• [Instructions for the task]
Write out every single entry exactly.

• [Data extract]

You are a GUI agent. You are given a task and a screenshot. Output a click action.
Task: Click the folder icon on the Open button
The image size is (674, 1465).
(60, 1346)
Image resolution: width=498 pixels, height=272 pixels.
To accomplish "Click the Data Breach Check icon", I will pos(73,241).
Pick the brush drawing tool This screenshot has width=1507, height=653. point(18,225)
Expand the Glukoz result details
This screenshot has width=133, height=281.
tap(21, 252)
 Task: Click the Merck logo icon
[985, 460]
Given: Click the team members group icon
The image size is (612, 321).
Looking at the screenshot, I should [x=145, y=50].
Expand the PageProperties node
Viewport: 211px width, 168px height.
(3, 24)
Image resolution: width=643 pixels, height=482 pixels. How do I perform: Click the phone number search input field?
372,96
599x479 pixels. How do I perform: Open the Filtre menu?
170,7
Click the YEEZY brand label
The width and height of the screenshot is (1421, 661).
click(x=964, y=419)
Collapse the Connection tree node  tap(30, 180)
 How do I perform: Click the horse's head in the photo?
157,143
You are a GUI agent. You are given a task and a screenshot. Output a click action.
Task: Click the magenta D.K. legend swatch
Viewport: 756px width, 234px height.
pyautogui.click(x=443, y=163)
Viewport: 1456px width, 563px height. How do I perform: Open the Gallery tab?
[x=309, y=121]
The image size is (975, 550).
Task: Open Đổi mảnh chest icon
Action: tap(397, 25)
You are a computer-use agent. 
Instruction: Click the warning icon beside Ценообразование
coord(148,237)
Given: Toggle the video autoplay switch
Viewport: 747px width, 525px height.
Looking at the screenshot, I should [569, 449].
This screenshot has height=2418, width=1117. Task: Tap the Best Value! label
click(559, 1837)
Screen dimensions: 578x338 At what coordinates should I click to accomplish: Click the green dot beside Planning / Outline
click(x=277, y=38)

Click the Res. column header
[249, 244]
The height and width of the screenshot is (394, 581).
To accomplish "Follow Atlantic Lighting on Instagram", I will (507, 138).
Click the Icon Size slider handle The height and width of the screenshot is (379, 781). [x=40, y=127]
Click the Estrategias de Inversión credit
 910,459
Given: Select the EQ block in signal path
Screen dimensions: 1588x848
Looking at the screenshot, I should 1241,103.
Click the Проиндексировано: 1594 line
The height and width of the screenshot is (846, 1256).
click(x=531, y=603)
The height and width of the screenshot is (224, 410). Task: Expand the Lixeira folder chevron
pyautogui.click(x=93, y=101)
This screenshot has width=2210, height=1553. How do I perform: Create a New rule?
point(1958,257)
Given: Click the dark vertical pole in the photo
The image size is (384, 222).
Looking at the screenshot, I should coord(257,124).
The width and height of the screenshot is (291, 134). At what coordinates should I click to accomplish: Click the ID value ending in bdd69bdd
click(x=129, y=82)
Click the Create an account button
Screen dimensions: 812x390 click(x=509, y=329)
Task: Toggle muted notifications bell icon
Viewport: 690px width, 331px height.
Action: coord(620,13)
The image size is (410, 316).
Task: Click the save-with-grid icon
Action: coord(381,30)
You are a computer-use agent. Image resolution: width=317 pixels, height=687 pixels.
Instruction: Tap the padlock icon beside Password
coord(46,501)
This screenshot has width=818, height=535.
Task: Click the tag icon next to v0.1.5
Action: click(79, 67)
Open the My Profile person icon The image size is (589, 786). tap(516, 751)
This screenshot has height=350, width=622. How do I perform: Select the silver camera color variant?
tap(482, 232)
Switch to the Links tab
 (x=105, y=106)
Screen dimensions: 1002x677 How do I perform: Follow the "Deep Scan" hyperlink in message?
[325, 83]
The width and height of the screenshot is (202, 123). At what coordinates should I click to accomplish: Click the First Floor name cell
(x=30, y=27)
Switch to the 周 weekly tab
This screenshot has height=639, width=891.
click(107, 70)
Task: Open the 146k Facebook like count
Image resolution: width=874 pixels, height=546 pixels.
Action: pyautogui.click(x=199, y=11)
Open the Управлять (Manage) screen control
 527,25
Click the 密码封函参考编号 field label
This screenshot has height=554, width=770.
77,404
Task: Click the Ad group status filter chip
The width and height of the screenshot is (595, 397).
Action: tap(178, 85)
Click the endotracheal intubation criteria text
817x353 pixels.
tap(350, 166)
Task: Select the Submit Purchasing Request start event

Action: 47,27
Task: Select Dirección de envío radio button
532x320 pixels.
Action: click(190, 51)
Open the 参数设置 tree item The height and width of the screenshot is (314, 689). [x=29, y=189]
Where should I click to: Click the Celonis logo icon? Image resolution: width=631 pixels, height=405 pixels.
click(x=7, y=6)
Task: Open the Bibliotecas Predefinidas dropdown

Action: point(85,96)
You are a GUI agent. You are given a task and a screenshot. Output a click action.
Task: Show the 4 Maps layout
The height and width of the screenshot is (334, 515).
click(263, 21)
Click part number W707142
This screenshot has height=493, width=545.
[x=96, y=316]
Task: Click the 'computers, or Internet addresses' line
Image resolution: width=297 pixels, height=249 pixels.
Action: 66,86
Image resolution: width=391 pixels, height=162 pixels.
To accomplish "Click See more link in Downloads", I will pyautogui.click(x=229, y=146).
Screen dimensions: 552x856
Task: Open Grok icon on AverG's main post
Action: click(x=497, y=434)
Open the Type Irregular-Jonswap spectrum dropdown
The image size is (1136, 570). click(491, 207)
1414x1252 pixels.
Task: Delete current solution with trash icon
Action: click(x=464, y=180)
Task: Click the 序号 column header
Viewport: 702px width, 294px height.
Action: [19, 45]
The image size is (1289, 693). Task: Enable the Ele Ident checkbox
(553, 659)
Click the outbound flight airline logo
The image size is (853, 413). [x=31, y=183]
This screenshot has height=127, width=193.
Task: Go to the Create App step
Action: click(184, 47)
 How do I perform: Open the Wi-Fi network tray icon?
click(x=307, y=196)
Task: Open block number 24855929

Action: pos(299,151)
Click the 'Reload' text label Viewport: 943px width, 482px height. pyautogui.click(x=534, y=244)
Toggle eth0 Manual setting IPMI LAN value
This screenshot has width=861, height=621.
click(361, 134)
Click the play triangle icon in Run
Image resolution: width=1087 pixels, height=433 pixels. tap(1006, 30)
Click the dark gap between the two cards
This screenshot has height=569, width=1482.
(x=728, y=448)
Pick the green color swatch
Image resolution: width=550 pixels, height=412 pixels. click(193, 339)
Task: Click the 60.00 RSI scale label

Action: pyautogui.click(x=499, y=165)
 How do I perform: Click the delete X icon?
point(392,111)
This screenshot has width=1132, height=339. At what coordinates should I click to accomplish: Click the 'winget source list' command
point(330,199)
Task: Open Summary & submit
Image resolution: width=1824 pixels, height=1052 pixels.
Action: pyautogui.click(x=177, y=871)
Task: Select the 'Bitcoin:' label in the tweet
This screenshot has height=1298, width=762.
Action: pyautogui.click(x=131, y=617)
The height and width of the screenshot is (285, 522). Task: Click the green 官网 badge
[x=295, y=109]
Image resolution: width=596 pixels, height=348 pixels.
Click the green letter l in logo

• [Response box]
You are a GUI agent. You are given a task and a screenshot. Output a click action.
Task: Click the folder icon on the Open button
The image size is (674, 1465).
(60, 1346)
Image resolution: width=498 pixels, height=272 pixels.
To accomplish "Click the Data Breach Check icon", I will pos(73,241).
Pick the brush drawing tool This screenshot has width=1507, height=653. point(18,225)
Expand the Glukoz result details
This screenshot has width=133, height=281.
tap(21, 252)
 Task: Click the Merck logo icon
[985, 460]
Given: Click the team members group icon
The image size is (612, 321).
Looking at the screenshot, I should [x=145, y=50].
Expand the PageProperties node
Viewport: 211px width, 168px height.
(3, 24)
Image resolution: width=643 pixels, height=482 pixels. How do I perform: Click the phone number search input field?
372,96
599x479 pixels. How do I perform: Open the Filtre menu?
170,7
Click the YEEZY brand label
The width and height of the screenshot is (1421, 661).
click(x=964, y=419)
Collapse the Connection tree node  tap(30, 180)
 How do I perform: Click the horse's head in the photo?
157,143
You are a GUI agent. You are given a task and a screenshot. Output a click action.
Task: Click the magenta D.K. legend swatch
Viewport: 756px width, 234px height.
pyautogui.click(x=443, y=163)
Viewport: 1456px width, 563px height. How do I perform: Open the Gallery tab?
[x=309, y=121]
The image size is (975, 550).
Task: Open Đổi mảnh chest icon
Action: tap(397, 25)
You are a computer-use agent. 
Instruction: Click the warning icon beside Ценообразование
coord(148,237)
Given: Toggle the video autoplay switch
Viewport: 747px width, 525px height.
Looking at the screenshot, I should [569, 449].
This screenshot has height=2418, width=1117. Task: Tap the Best Value! label
click(559, 1837)
Screen dimensions: 578x338 At what coordinates should I click to accomplish: Click the green dot beside Planning / Outline
click(x=277, y=38)

Click the Res. column header
[249, 244]
The height and width of the screenshot is (394, 581).
To accomplish "Follow Atlantic Lighting on Instagram", I will (507, 138).
Click the Icon Size slider handle The height and width of the screenshot is (379, 781). [x=40, y=127]
Click the Estrategias de Inversión credit
 910,459
Given: Select the EQ block in signal path
Screen dimensions: 1588x848
Looking at the screenshot, I should 1241,103.
Click the Проиндексировано: 1594 line
The height and width of the screenshot is (846, 1256).
click(x=531, y=603)
The height and width of the screenshot is (224, 410). Task: Expand the Lixeira folder chevron
pyautogui.click(x=93, y=101)
This screenshot has width=2210, height=1553. How do I perform: Create a New rule?
point(1958,257)
Given: Click the dark vertical pole in the photo
The image size is (384, 222).
Looking at the screenshot, I should coord(257,124).
The width and height of the screenshot is (291, 134). At what coordinates should I click to accomplish: Click the ID value ending in bdd69bdd
click(x=129, y=82)
Click the Create an account button
Screen dimensions: 812x390 click(x=509, y=329)
Task: Toggle muted notifications bell icon
Viewport: 690px width, 331px height.
Action: coord(620,13)
The image size is (410, 316).
Task: Click the save-with-grid icon
Action: coord(381,30)
You are a computer-use agent. Image resolution: width=317 pixels, height=687 pixels.
Instruction: Tap the padlock icon beside Password
coord(46,501)
This screenshot has width=818, height=535.
Task: Click the tag icon next to v0.1.5
Action: click(79, 67)
Open the My Profile person icon The image size is (589, 786). tap(516, 751)
This screenshot has height=350, width=622. How do I perform: Select the silver camera color variant?
tap(482, 232)
Switch to the Links tab
 (x=105, y=106)
Screen dimensions: 1002x677 How do I perform: Follow the "Deep Scan" hyperlink in message?
[325, 83]
The width and height of the screenshot is (202, 123). At what coordinates should I click to accomplish: Click the First Floor name cell
(x=30, y=27)
Switch to the 周 weekly tab
This screenshot has height=639, width=891.
click(107, 70)
Task: Open the 146k Facebook like count
Image resolution: width=874 pixels, height=546 pixels.
Action: pyautogui.click(x=199, y=11)
Open the Управлять (Manage) screen control
 527,25
Click the 密码封函参考编号 field label
This screenshot has height=554, width=770.
77,404
Task: Click the Ad group status filter chip
The width and height of the screenshot is (595, 397).
Action: tap(178, 85)
Click the endotracheal intubation criteria text
817x353 pixels.
tap(350, 166)
Task: Select the Submit Purchasing Request start event

Action: 47,27
Task: Select Dirección de envío radio button
532x320 pixels.
Action: click(190, 51)
Open the 参数设置 tree item The height and width of the screenshot is (314, 689). [x=29, y=189]
Where should I click to: Click the Celonis logo icon? Image resolution: width=631 pixels, height=405 pixels.
click(x=7, y=6)
Task: Open the Bibliotecas Predefinidas dropdown

Action: point(85,96)
You are a GUI agent. You are given a task and a screenshot. Output a click action.
Task: Show the 4 Maps layout
The height and width of the screenshot is (334, 515).
click(263, 21)
Click part number W707142
This screenshot has height=493, width=545.
[x=96, y=316]
Task: Click the 'computers, or Internet addresses' line
Image resolution: width=297 pixels, height=249 pixels.
Action: 66,86
Image resolution: width=391 pixels, height=162 pixels.
To accomplish "Click See more link in Downloads", I will pyautogui.click(x=229, y=146).
Screen dimensions: 552x856
Task: Open Grok icon on AverG's main post
Action: click(x=497, y=434)
Open the Type Irregular-Jonswap spectrum dropdown
The image size is (1136, 570). click(491, 207)
1414x1252 pixels.
Task: Delete current solution with trash icon
Action: click(x=464, y=180)
Task: Click the 序号 column header
Viewport: 702px width, 294px height.
Action: [19, 45]
The image size is (1289, 693). Task: Enable the Ele Ident checkbox
(553, 659)
Click the outbound flight airline logo
The image size is (853, 413). [x=31, y=183]
This screenshot has height=127, width=193.
Task: Go to the Create App step
Action: click(184, 47)
 How do I perform: Open the Wi-Fi network tray icon?
click(x=307, y=196)
Task: Open block number 24855929

Action: pos(299,151)
Click the 'Reload' text label Viewport: 943px width, 482px height. pyautogui.click(x=534, y=244)
Toggle eth0 Manual setting IPMI LAN value
This screenshot has width=861, height=621.
click(361, 134)
Click the play triangle icon in Run
Image resolution: width=1087 pixels, height=433 pixels. tap(1006, 30)
Click the dark gap between the two cards
This screenshot has height=569, width=1482.
(x=728, y=448)
Pick the green color swatch
Image resolution: width=550 pixels, height=412 pixels. click(193, 339)
Task: Click the 60.00 RSI scale label

Action: pyautogui.click(x=499, y=165)
 How do I perform: Click the delete X icon?
point(392,111)
This screenshot has width=1132, height=339. At what coordinates should I click to accomplish: Click the 'winget source list' command
point(330,199)
Task: Open Summary & submit
Image resolution: width=1824 pixels, height=1052 pixels.
Action: pyautogui.click(x=177, y=871)
Task: Select the 'Bitcoin:' label in the tweet
This screenshot has height=1298, width=762.
Action: pyautogui.click(x=131, y=617)
The height and width of the screenshot is (285, 522). Task: Click the green 官网 badge
[x=295, y=109]
Image resolution: width=596 pixels, height=348 pixels.
Click the green letter l in logo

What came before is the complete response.